A high-level financial analysis took place in 2013 with Fort Frances’ initial asset management database. The 2013 capital budget analysis found that under 14 percent of the Town’s average annual investment requirements for the asset categories analyzed (roads, bridges and culverts, storm sewers, and social housing) was being funded by the proposed annual capital budget. Gerry recommended around a 2 percent annual increase to the capital budget over the following 10 years. According to the 2018 analysis, the increase was achieved for rate-based funded assets. These numbers do not take into account one-time funding sources – it is likely that a community will receive one-time funding sources from a grant or reallocation of funds for a single project – but these do not represent regular funding that can be expected on an annual basis and are therefore not accounted for.
The 2018 analysis determined that an annual 1.5 percent funding increase is required over the next 20 years in order to close the average annual investment requirement funding gap. However, if lifecycle strategies are introduced, the required funding increase can be lowered to around 1 percent. The required increase in average annual capital investment requirements can be fulfilled by a number of resources whether that is a reallocation funds, higher user-rates or taxes, loans, or other grant opportunities.
The next steps for the Town of Fort Frances are to continue to work towards completing its asset database. With data collection tools, enterprise asset management software, trained staff, and bolstered internal expertise, the Town can continue to commit the next five years to advancing its asset management program and merging its software systems and database. The Town has experienced some change in management in the financial department which can often cause a brief pause in project progress. However, Dawn Galusha, the Town’s new Treasurer, is interested to see the benefits that a thorough asset management program can bring to their capital budget planning.

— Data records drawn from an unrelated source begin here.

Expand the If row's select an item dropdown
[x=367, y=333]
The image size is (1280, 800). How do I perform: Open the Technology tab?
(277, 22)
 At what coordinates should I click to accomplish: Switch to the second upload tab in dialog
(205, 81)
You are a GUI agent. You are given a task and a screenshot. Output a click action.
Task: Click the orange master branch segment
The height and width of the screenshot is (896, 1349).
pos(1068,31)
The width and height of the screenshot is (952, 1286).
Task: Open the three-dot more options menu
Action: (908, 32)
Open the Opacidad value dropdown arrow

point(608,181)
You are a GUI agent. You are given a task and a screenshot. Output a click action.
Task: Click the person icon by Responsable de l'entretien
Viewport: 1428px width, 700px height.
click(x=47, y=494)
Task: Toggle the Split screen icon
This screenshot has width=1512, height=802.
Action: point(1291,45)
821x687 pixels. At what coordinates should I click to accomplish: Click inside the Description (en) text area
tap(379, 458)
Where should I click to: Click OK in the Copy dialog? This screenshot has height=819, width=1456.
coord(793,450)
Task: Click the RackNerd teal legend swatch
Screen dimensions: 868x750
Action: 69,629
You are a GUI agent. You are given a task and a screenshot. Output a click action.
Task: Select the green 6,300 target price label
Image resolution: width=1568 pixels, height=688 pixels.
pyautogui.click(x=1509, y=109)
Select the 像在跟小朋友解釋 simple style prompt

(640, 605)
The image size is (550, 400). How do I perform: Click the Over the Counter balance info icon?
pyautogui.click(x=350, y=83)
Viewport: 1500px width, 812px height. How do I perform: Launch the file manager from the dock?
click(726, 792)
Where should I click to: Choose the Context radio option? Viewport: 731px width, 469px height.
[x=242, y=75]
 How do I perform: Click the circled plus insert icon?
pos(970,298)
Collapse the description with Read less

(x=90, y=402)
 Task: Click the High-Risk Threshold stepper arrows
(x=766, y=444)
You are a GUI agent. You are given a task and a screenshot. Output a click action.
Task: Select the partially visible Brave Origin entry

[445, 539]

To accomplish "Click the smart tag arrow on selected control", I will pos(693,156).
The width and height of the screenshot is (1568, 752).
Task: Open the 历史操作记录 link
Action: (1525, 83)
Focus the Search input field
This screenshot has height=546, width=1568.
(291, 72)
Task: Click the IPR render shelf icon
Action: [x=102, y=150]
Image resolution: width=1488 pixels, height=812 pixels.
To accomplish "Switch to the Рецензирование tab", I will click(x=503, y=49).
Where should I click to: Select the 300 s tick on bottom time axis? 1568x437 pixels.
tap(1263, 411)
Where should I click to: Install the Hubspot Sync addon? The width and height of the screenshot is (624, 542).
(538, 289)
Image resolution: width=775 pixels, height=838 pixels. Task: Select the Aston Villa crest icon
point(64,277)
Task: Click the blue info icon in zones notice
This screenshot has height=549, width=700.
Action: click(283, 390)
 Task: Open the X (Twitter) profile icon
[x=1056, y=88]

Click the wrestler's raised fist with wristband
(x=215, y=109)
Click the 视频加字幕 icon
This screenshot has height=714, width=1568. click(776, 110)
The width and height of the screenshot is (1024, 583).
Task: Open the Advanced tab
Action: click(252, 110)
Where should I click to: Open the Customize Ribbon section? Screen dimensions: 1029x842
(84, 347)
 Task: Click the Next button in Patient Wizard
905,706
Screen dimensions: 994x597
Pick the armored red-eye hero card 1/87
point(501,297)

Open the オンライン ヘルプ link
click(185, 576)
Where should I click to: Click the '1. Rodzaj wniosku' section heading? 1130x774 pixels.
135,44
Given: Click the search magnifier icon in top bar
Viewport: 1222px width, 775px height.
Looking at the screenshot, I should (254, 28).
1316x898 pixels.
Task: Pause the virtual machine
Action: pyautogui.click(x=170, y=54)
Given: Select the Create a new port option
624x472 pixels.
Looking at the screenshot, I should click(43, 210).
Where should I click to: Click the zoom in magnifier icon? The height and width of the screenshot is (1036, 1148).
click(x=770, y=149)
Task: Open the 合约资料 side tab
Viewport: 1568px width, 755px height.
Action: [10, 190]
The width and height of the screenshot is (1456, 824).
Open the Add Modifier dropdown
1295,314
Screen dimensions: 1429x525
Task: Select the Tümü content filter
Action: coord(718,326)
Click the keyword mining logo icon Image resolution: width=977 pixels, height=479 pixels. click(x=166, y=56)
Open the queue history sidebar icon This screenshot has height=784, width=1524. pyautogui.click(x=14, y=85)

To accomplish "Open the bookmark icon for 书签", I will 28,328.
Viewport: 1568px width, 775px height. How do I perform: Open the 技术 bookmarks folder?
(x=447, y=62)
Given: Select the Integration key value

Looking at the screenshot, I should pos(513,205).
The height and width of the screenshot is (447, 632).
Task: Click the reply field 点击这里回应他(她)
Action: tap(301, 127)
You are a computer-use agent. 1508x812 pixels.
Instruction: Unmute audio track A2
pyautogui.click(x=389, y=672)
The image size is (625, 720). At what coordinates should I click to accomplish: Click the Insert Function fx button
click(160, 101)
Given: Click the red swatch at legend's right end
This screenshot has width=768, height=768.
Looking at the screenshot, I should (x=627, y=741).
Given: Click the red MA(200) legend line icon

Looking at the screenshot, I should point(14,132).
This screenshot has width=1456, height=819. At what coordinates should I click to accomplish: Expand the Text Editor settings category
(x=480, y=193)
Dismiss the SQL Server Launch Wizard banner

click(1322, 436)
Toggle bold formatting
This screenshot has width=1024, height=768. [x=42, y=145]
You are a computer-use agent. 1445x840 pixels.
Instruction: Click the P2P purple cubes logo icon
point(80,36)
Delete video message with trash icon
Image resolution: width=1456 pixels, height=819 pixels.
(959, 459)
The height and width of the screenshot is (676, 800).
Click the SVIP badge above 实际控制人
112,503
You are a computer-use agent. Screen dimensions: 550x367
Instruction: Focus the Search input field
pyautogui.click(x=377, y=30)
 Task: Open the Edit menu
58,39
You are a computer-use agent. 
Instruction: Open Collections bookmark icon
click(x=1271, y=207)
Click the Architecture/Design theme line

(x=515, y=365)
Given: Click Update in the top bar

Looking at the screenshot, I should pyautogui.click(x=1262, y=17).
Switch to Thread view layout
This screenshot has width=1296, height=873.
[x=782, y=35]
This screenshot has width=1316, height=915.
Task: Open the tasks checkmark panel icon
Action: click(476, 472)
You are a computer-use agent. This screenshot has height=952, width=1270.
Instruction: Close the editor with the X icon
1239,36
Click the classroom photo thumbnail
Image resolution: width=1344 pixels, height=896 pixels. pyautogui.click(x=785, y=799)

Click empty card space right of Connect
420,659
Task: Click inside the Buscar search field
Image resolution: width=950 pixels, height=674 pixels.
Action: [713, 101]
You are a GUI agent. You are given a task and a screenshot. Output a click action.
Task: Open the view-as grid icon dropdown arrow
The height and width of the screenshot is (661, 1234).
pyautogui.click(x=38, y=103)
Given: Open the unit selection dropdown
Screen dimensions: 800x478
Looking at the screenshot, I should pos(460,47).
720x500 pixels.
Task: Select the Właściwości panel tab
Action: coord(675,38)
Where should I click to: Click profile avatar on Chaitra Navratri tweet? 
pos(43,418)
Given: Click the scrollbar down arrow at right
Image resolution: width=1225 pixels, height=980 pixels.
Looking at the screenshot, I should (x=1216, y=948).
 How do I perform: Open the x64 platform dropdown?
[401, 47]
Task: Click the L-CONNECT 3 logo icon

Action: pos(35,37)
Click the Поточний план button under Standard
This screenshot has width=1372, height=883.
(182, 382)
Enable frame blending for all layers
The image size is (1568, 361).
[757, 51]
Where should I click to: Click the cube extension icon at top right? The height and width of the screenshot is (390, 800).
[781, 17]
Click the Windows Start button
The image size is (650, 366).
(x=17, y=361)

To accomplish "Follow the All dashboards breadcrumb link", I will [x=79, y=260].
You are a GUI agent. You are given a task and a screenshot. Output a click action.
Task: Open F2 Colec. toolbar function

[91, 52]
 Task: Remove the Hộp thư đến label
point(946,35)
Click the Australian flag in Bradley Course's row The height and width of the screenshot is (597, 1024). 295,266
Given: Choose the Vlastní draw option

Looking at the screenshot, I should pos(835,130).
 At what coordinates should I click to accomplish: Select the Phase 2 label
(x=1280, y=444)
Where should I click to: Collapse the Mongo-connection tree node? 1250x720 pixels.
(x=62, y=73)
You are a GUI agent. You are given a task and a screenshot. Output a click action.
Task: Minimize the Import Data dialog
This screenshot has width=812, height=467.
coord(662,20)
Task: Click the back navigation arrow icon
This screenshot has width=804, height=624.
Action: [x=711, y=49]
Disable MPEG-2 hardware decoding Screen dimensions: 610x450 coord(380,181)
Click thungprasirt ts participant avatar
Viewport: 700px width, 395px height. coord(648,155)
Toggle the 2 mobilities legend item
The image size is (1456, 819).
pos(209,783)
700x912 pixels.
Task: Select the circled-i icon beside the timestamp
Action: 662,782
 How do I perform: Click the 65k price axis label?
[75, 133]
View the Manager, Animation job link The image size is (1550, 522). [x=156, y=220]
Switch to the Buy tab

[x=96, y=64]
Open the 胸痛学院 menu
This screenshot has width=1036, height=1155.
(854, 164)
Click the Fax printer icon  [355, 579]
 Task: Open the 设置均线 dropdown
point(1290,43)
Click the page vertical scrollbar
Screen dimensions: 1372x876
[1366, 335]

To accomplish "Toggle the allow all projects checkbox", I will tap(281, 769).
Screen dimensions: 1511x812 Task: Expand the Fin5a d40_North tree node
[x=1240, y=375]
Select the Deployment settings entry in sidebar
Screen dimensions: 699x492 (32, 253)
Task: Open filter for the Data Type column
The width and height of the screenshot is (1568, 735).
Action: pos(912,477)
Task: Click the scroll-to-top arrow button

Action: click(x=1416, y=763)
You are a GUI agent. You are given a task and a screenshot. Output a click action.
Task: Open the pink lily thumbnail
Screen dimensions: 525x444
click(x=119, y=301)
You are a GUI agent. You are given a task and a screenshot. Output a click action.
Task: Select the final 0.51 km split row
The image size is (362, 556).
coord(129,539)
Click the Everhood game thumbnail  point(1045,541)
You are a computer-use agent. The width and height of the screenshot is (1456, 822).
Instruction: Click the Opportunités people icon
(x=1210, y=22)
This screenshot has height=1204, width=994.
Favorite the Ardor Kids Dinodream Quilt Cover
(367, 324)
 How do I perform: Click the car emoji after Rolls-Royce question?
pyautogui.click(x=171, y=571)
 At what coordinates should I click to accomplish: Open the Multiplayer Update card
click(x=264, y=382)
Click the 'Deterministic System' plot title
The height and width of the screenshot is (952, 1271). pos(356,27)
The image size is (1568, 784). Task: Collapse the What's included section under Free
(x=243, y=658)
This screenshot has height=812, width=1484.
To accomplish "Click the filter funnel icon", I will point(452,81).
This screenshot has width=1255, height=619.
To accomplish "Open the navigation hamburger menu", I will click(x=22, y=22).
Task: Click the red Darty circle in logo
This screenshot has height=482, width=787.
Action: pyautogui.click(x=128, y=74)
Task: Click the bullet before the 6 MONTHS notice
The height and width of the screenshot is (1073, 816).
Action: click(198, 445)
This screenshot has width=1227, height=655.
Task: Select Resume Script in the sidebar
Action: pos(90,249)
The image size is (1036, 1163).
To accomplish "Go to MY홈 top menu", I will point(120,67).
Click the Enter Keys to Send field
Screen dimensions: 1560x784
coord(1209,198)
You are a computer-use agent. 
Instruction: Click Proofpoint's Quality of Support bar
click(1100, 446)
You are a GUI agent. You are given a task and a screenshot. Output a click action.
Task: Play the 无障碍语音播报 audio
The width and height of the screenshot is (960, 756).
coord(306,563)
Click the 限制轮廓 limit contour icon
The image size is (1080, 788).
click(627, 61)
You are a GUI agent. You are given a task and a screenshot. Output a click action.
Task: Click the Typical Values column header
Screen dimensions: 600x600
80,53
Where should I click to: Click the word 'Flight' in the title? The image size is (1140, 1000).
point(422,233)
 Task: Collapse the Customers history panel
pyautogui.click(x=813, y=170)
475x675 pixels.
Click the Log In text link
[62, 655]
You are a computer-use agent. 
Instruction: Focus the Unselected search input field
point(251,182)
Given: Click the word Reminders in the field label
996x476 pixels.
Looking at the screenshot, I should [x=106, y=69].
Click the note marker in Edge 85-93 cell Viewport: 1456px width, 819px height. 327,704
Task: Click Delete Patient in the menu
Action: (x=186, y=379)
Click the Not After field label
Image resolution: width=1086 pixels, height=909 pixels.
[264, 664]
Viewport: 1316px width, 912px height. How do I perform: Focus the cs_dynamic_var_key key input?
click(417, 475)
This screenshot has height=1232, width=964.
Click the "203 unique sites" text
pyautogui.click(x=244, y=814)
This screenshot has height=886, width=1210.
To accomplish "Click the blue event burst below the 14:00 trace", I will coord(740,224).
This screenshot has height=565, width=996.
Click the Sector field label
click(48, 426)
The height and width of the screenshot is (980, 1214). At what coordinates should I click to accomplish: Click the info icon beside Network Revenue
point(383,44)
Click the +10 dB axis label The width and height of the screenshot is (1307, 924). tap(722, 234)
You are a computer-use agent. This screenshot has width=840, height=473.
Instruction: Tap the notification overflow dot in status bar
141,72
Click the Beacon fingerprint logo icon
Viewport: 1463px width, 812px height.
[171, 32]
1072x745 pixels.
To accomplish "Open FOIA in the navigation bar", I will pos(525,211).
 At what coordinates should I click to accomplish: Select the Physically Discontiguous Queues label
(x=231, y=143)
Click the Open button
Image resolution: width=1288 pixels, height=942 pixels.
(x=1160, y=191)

The Manager of Operations & Facilities, Travis Rob, has dedicated significant time to advancing the Town’s asset management program. He admits that he is still slightly anxious about their capacity to maintain their progress and thoroughly utilize the results of the asset management plan. However, he hopes that over time, asset management will become part of the staff and management’s every day operations. A notably important feature of the asset management roadmap process has been the initial state of maturity assessment which assisted in opening communication across departments and with council. Travis found that this experience has significantly supported the expansion of the staff’s understanding of asset management and their data.